A summary of the epidemiological and HRQOL findings related to FGIDs is shown in Table 1. Based on the literature, a conceptual model related to HRQOL can be proposed (see Figure 1). The important disease variables predicting HRQOL in FGIDs appear to be symptom severity, particularly pain, and psychological distress. These two main disease variables can also influence each other. Risk factors which affect these disease variables may include gastrointestinal-related factors, such as visceral hypersensitivity and altered gastrointestinal motility, which primarily affect gastrointestinal symptom severity; however, other risk factors include psychosocial factors, such as childhood adversity, chronic life stressors, psychological conditions and lack of social support, which primarily affect psychological distress. Extra-intestinal symptoms, such as fatigue, are associated with both disease variables of psychological distress and gastrointestinal symptom severity. Although gastrointestinal-related symptoms are obviously important, non-gastrointestinal symptoms appear to have a major, if not greater, effect on health care visits, health care costs and HRQOL in IBS.

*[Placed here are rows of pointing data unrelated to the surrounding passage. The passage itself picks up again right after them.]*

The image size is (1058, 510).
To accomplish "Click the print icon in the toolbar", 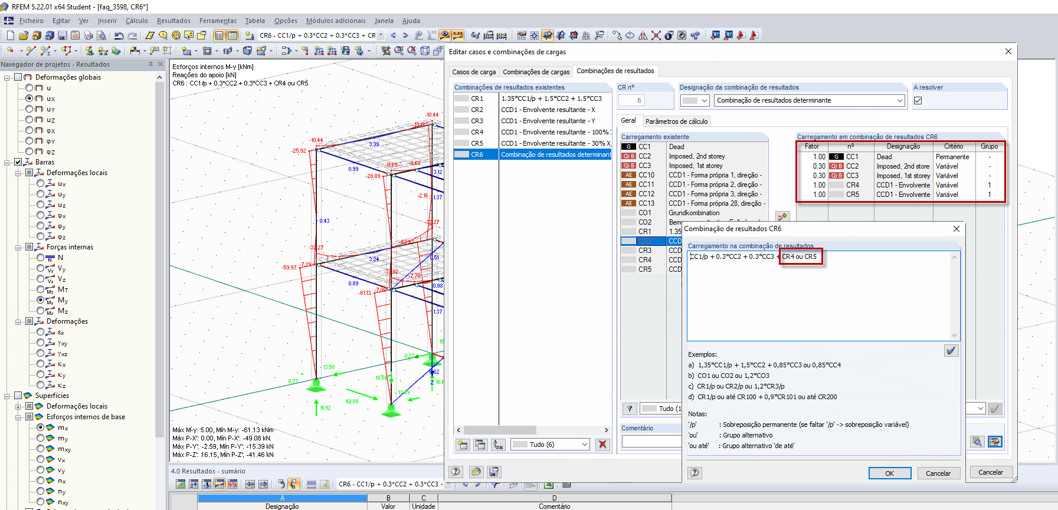I will [88, 35].
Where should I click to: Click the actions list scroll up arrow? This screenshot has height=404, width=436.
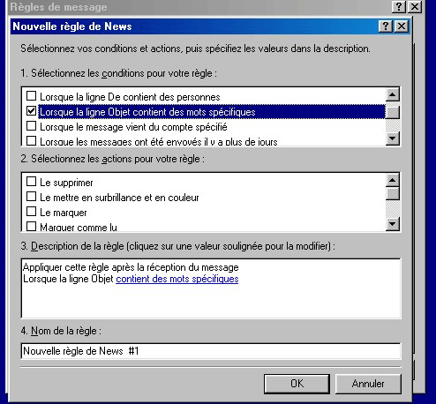392,180
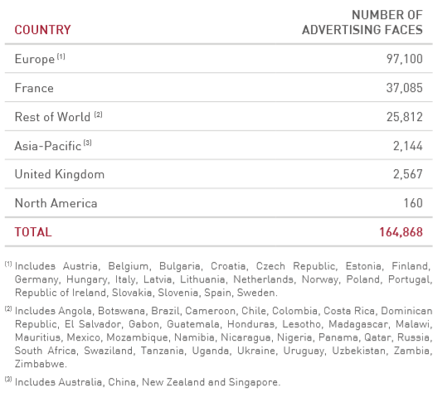
Task: Click the total value 164,868
Action: coord(401,232)
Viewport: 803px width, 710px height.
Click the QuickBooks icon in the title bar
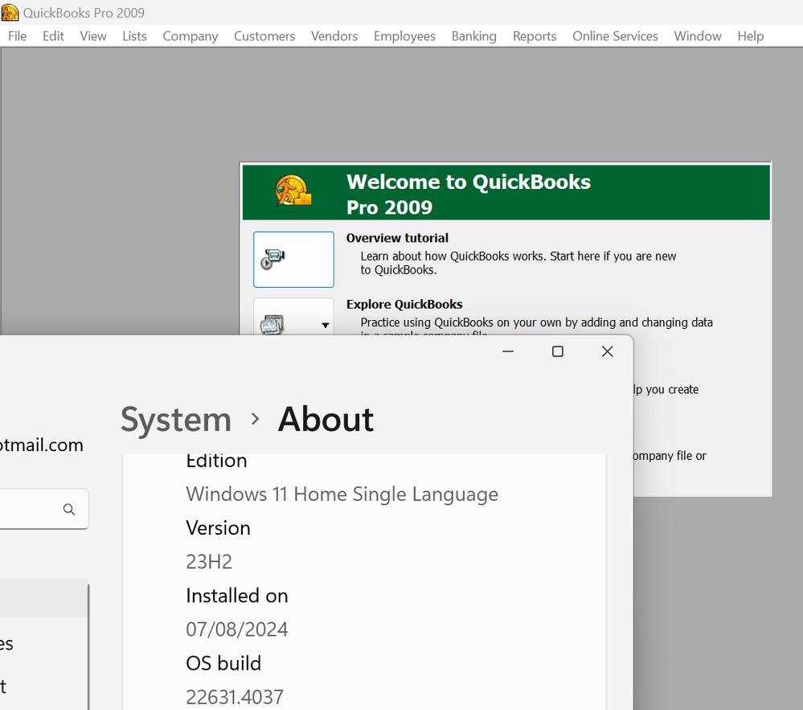pos(10,13)
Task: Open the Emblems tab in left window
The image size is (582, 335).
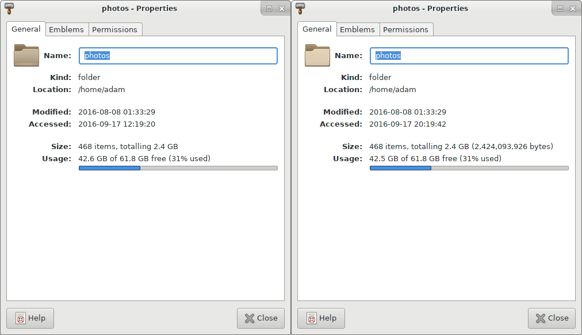Action: click(x=66, y=29)
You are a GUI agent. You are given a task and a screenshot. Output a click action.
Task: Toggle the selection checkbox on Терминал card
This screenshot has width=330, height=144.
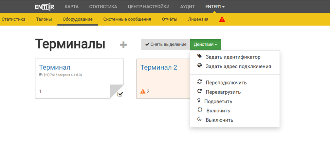pos(120,94)
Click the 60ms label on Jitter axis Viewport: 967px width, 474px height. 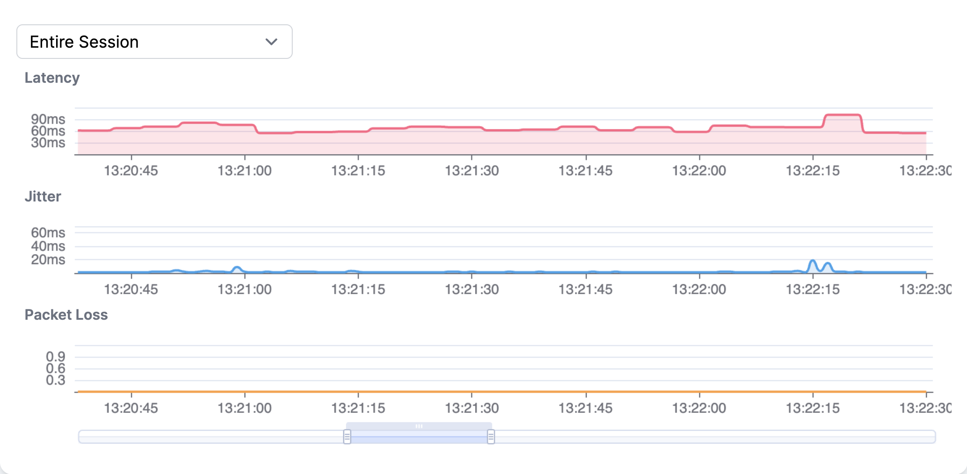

|Prevalence of FGIDs: IBS, 5–25%; chronic constipation, 1.2–27%; dyspepsia, 25% (functional dyspepsia is most common)|
|FGIDs account for 41% of diagnoses in GI speciality practices|
|IBS comprises 12% of the diagnoses in primary care and 28% of the diagnoses in GI practices|
|Female predominance in IBS (particularly constipation subgroup) and chronic constipation, but not functional dyspepsia|
|Similar reports of pain in IBS, but greater reporting of non-pain-related symptoms in women|
|Health care burden in IBS|
|Increased GI- and non-GI-related physician visits|
|Increased abdominal and pelvic surgeries|
|Increased health care costs, particularly out-patient services and excess costs for non-GI-related services|
|Decreased HRQOL in IBS, functional dyspepsia and chronic constipation|
|Improvement in HRQOL can be associated with positive symptom response to treatment|
|Predictors of HRQOL include early adverse life events, psychological distress, stress-related symptoms and pain|
Further studies are needed to address several issues of HRQOL in patients with FGIDs: (i) assessment in non-consulters vs. consulters; (ii) assessment in a primary care population vs. speciality patient population; (iii) further analysis of risk factors and disease variables to determine the primary mediating factor predicting HRQOL (e.g. does gastrointestinal symptom severity primarily affect HRQOL through distress?); (iv) the importance and predictive value of non-gastrointestinal symptoms on health care seeking and costs and HRQOL; and (v) the determination of whether the predictive factors of HRQOL predict other clinically significant outcomes, including resource utilization, satisfaction with care and specific treatment responses.